The saying is complete rubbish of course. Humans judge people and objects on outward appearance all the time, and in some contexts, we're actually pretty good at it. For example, a study conducted in 2006 by researchers at the University of Chicago and the University of California at Santa Barbara found that women were very adept at judging a man's interest in children simply by looking at a photo of the man.

One setting where people often form preconceived notions about others is when driving. We take one look at the car's make and model, quickly observe driving style, and form our own rapid assumptions about the person behind the wheel. I often catch myself doing this. For example, I can't help but notice that the people who ride my rear bumper and blaze by on the freeway often drive BMWs, Mercedes, Lexuses, or other pricey vehicles, and those who are put-putting along at ten miles below the speed limit often drive minivans. From these observations, one (not me, of course!) might hastily deduce that the first category of drivers is comprised of rich, impatient snobs and the second category is made up of overly cautious wet blankets.

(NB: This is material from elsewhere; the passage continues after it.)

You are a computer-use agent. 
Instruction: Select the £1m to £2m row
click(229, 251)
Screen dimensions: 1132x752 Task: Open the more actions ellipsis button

Lotus_Evora_-_Flickr_-_The_Car_Spy_(1).jpgNice car. (Photo by The Car Spy, Wikimedia Commons)

Personal anecdotes certainly aren't enough to make any definitive conclusions, yet I still wonder, can you really judge a person by the car they own and how they drive it?

One study, conducted in 2011 by researchers at Temple University, seems to indicate that its possible. By conducting over 400 behavioral surveys of men and women with an average age of 23.5, the researchers gleaned the following:

    • People who perceive their car as a reflection of their self-identity

      are more likely to behave aggressively on the road and break the law.

    • People with compulsive tendencies are more likely to drive aggressively with disregard for potential consequences.
    • Increased materialism, or the importance of one's possessions, is linked to increased aggressive driving tendencies.
    • Young people who are in the early stages of forming their

      self-identity might feel the need to show off their car and driving

      skills more than others. They may also be overconfident and

      underestimate the risks involved in reckless driving.

    • Those who admit to aggressive driving also admit to engaging in more incidents of breaking the law.
Professor Ayalla Ruvio, the study's chief author, concluded that their findings support the notion of a strong link between cars and identity. Thus, our prejudgements of a person based upon their car and driving style may have some measure of legitimacy. 

This doesn't mean that we should be judging a driver by their car (because, let's be honest, it really isn't very nice), but it does mean that you don't have to feel quite so guilty when you crack a smile after watching this driver crash their Lamborghini.